Do you know what Gtramp is?
If you haven't heard of it by now, you probably will soon because it's hard to take your eyes off it! Gtramp stands for "garden trampoline" and it's exploding on social media.
But this isn't your typical kiddy jump and bouce stuff. It involves teens pulling off jaw-dropping acrobatics and gravity-defying moves, moves that are turning 'flippers' like 15-year-old Colby Iverson into a Gtramp superstar on Instagram.
"It absolutely expanded like crazy," Colby tells us.
We found more than 76-thousand Gtramp hashtagged posts on Instagram and YouTube's loaded too.
The teens typically master many spins, twists and flips right in their backyards, but posting videos is key to help others learn, or show how a flipper pulled off a new stunt.
They also meet up locally.
The Freestyle Trampoline Association says flippers are "athletes who work together to help each other learn acrobatic skills in their backyards."
"Gtramp is more self-taught. We don't have coaches, we coach ourselves. We have friends filming us constantly," Colby says.
Gtramp has grown so much there are now national and international competitions like the GT Games, hosted by Skybound.
"These guys have been bouncing around in their backyards and in trampoline parks for many years now undiscovered, unnoticed, and we wanted to give them a platform," says Greg Roe, co-founder of the GT Games.
Colby has won several awards and is now sponsored by Alleyoop Trampolines.
His parents never expected he'd become a Gtramp star. His father, Craig Iverson, says, "I'm extremely proud of what he does and how he does it."
Experienced flippers say they know it can be risky. People have gotten hurt just jumping on trampolines. Overall, trampoline injuries result in nearly 100,000 ER visits a year.
And the American Academy of Pediatrics "cautions against home trampoline use."
"The most common injuries that we see are sprains and fractures. The more serious injuries are the head, neck and spinal cord injuries and those can result in permanent neurologic damage or potentially even death," say Sarah Denny, MD, a pediatric emergency medicine physician and spokesperson for the American Academy of Pediatrics.

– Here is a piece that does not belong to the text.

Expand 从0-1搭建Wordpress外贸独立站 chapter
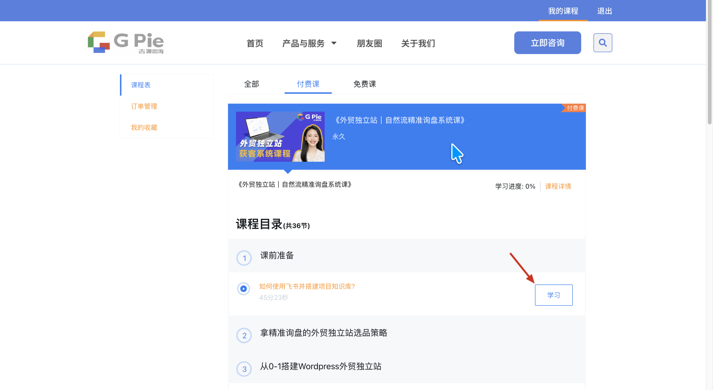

This video shared with us by Joshua Southworth shows the moment he broke his neck landing on a trampoline. He was rushed into surgery and is still recovering. A GoFundMe account has been set up to help him.
Colby has gotten injured too. Flippers caution, the intricate moves are the result of months of work, and they stress -- if you are going to flip -- don't try it without training, common sense and safety precautions.
"It takes a ton, tons of practicing, tons of work to be able to be at a high level in Gtramp just like any other sport," said Colby.
Also, experts say, some homeowners insurance may not cover trampoline injury related claims. If you get one for your home, check your policy to see if you need an additional rider.